* ARTICLE
········

Bill Overview
Title: Frank Adelmann Manufactured Housing Community Sustainability Act
Description: This bill allows a business-related tax credit equal to 75% of the gain from the sale or exchange of real property to a qualified manufactured home community cooperative or corporation if (1) the property is acquired for use as a manufactured home community, (2) the seller (or any related person) owned the property for at least two years before the sale or exchange, and (3) the property is transferred subject to a binding covenant that the property will be used as a manufactured home community for at least 50 years or the maximum term permitted under state law. A qualified manufactured home community cooperative or corporation is a cooperative or a nonprofit corporation established pursuant to the laws of the state in which the property is located. The bill specifies membership and governance requirements for the communities owned by the cooperative or nonprofit corporation. The bill also imposes a tax on buyers who violate the covenant to use the property for manufactured housing for at least 50 years or the maximum term permitted under state law.
Sponsors: Rep. Omar, Ilhan [D-MN-5]
Target Audience
Population: People living in manufactured housing communities
Estimated Size: 22000000
- Manufactured home communities are a significant provider of affordable housing in the U.S.
- Approximately 20 million people live in manufactured homes, often in communities like those targeted by the bill.
- The bill encourages more affordable housing options by providing a tax incentive for the sale of property to cooperatives or nonprofit corporations focused on manufactured home communities.
- The bill's incentives and penalties will influence businesses and property owners considering the sale of land for such use.
- Housing stability is promoted through long-term covenants ensuring the land remains a manufactured home community.

········

* REQUESTS
**a.** Can you repeat the stretch of the bill overview from "- The bill encourages" through "manufactured home community.", replacing "tax incentive" with "tax break"?
**b.** According to the bill overview, what percentage of the gain from the sale or exchange does the tax credit equal?

* GIVEN MATERIAL
········

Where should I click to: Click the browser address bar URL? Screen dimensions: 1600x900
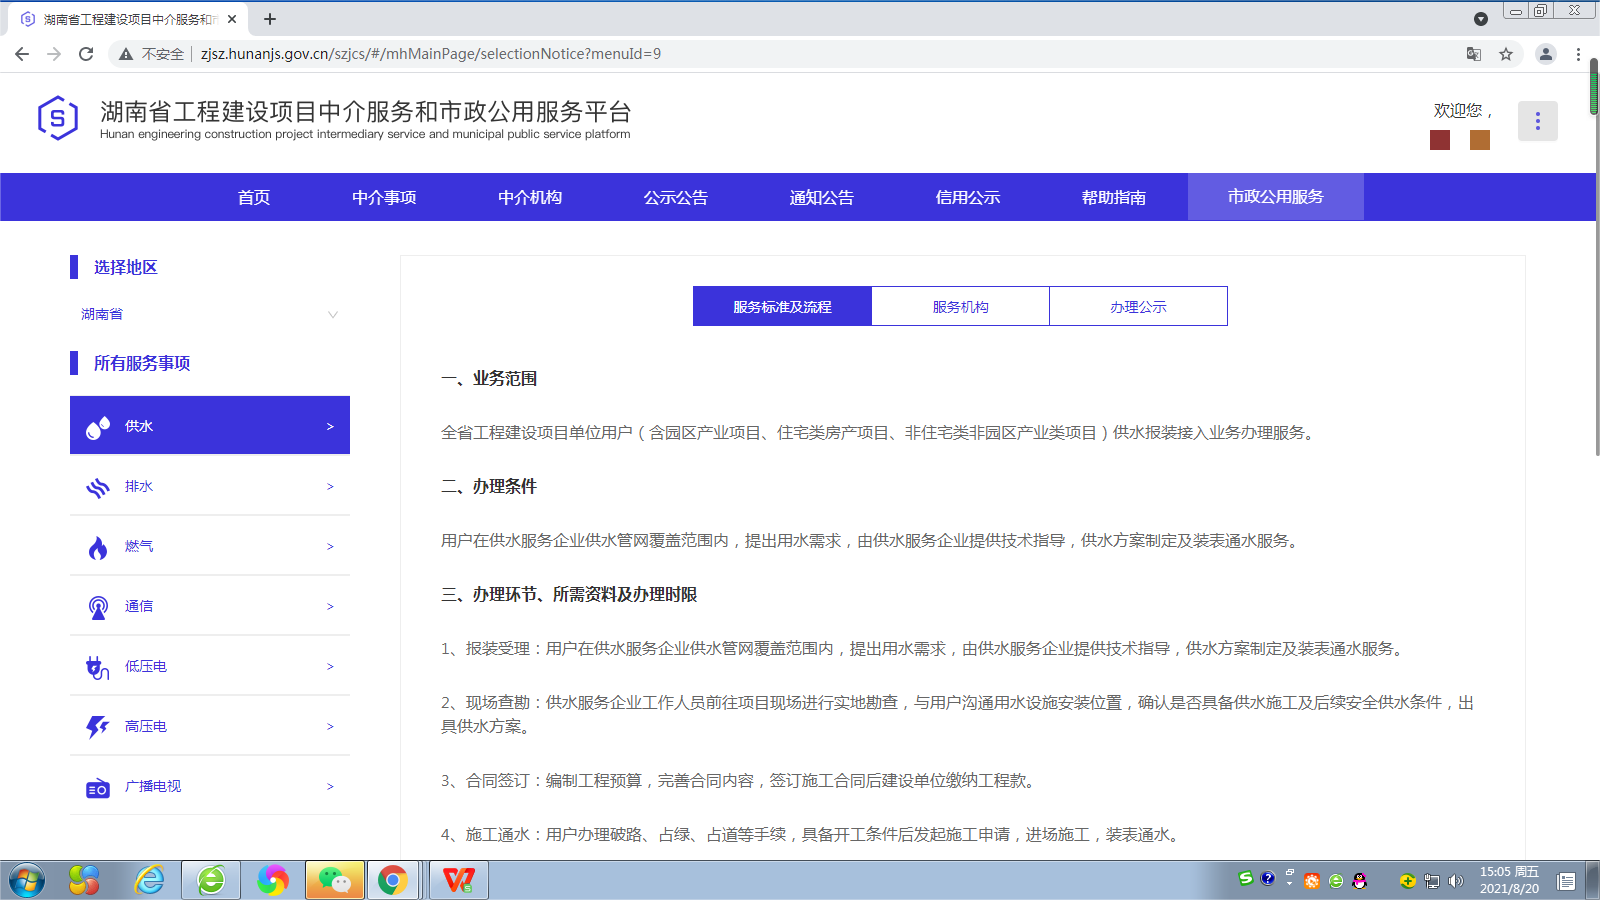(x=430, y=54)
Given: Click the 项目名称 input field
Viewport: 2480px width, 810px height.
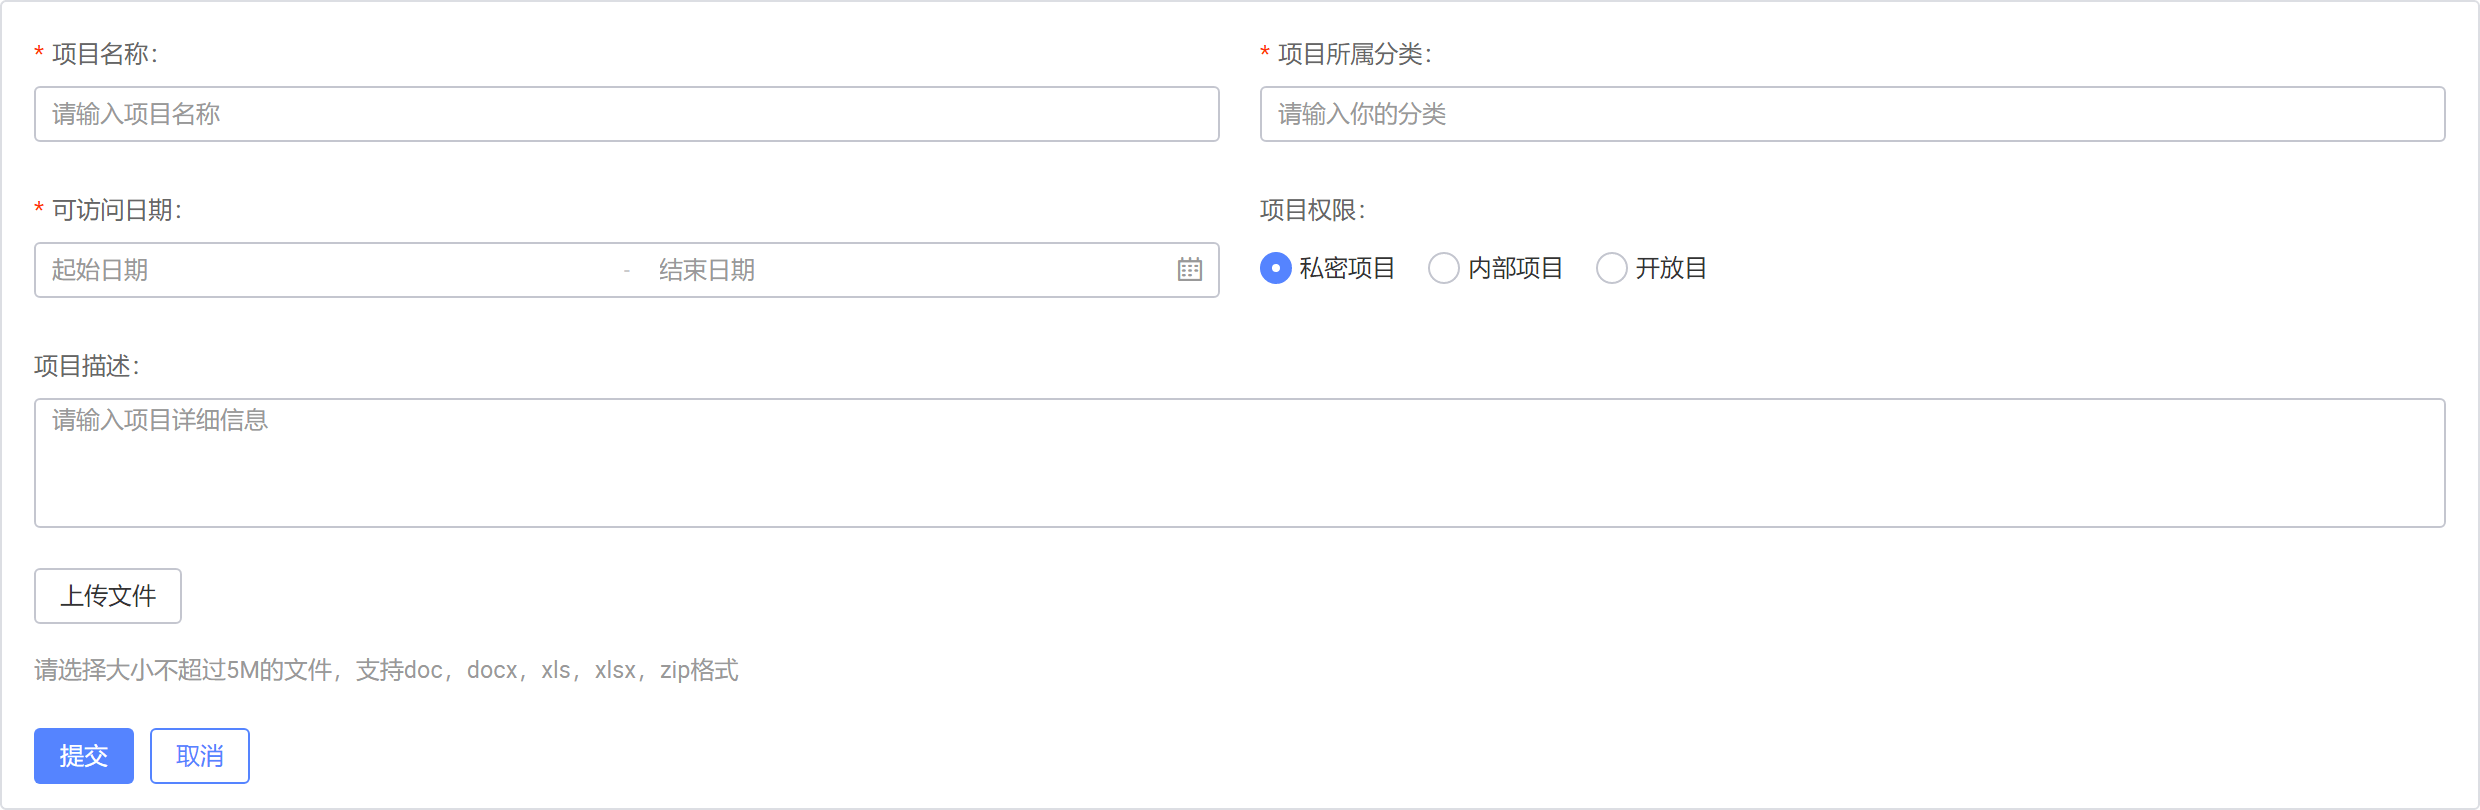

········

* TASK RESULTS
**a.**
- The bill encourages more affordable housing options by providing a tax break for the sale of property to cooperatives or nonprofit corporations focused on manufactured home communities.
- The bill's incentives and penalties will influence businesses and property owners considering the sale of land for such use.
- Housing stability is promoted through long-term covenants ensuring the land remains a manufactured home community.

**b.** 75% of the gain from the sale or exchange of real property.